Secondo Auriemma, "l'amarezza della risposta alle osservazioni dell'Anm pesa su tutta la magistratura, su tutti gli operatori di giustizia, che sentono sottovalutato e svilito il proprio pensiero la propria sensibilita', il proprio ruolo. La magistratura non si e' mai sottratta al confronto - ha aggiunto il togato di Unicost - e sempre ha rispettato e rispettera' le leggi che il Parlamento approvera', ma pretende allo stesso modo ascolto e rispetto, perche' e' proprio dal confronto che nasce una cultura comune in cui chi ha il dovere di porre le regole si cala nella realta' di coloro che governa". In cio', ha proseguito Auriemma, la vicenda della riduzione delle ferie dei magistrati "e' emblematica: cio' che la magistratura paventa non e' tanto che vi sia una riduzione dei giorni di ferie in se', una vicenda posta ad arte e che forse fa smarrire dai temi principali che riguardano la giustizia, ma che attraverso un provvedimento di tal fatta venga implicitamente sospesa e additata all'opinione pubblica una responsabilita' nel ritardo dei tempi delle decisioni addebitabili alla magistratura. Penso che la durezza della sezione disciplinare, in questi anni criticata dagli stessi magistrati, sia rappresentativa del controllo che si esercita su giudici e pubblici ministeri e che le cause dei ritardi siano in minima parte da addebitare agli operatori del diritto, il tutto in un quadro in cui sembrano non essersi operate incisive riforme strutturali".

Ad Auriemma si e' immediatamente associato il togato di Magistratura Indipendente, Antonello Racanelli: "I problemi non possono risolversi con battute irridenti nei confronti dell'interlocutore - ha detto - sulle ferie viene fatta una demagogia, e non si vuole cercare di capire che una decisione simile rischia di creare una serie di proteste e agitazioni che contribuirebbero ad affossare ancor di piu' il sistema giustizia. Nessun magistrato ha mai chiesto il recupero dopo un turno notturno festivo, ma se verra' equiparato al pubblico impiego allora rivendichera' i suoi diritti". Sulla questione e' intervenuto anche il togato di Area, Paolo Carfi': "Si puo' discutere di tutto, anche delle ferie dei magistrati, e' il metodo che e' umiliante perche' la magistratura viene rappresentata come una categoria di persone che non lavorano. I problemi sono ben altri - ha osservato Carfi' - l'organico dei magistrati e' di quasi 10mila unita', oggi siamo neanche 9mila, e ci saranno quelli che andranno in pensione.
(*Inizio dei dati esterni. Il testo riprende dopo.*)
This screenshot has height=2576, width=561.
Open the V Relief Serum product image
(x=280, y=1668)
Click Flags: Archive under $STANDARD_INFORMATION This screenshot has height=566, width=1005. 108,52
L'allusione irridente alle ferie dei magistrati e alla responsabilita' civile ha umiliato l'intera magistratura, si puo' discutere di tutto, ma in altro modo e con reciproco rispetto". La questione delle ferie "e' uno specchietto per le allodole - ha rilevato poi il togato indipendente Paolo Corder - possono ridurre le ferie e inasprire la responsabilita' civile, ma allora sara' necessario aumentare il personale amministrativo e l'organico dei magistrati. Le toghe italiane sono le piu' produttive d'Europa".
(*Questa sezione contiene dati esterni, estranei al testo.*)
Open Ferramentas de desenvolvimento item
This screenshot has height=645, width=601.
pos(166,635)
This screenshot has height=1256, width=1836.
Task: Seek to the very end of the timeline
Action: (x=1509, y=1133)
Il togato di Area, Roberto Rossi, da parte sua, ha osservato che "purtroppo stiamo assistendo soltanto ad annunci, non c'e' un testo ufficiale e questo non e' rispettoso anche per il Csm che mi auguro dara' un suo parere sul decreto che, a quanto sembra, presenta molti problemi tecnici e non aiutera' il cammino del processo civile. Per questo e' ancor piu' grave concentrarsi sul problema minimale delle ferie dei magistrati". A concludere il dibattito e' stato il vice presidente del Csm, Michele Vietti, il quale, riferendosi al discorso del consigliere Auriemma, ha voluto osservare che "dalla sezione disciplinare non vi e' durezza ma equita'". Quello di oggi e' stato il primo plenum dopo la proroga dell'attuale Csm, dato che si attendono ancora le nomine degli 8 nuovi laici da parte del Parlamento. L'attuale Csm rimarra' in carica fino a quando, dopo la 'fumata bianca' alle Camere, ci sara' l'insediamento del nuovo Consiglio, per il quale, in luglio, sono gia' stati eletti i 16 togati.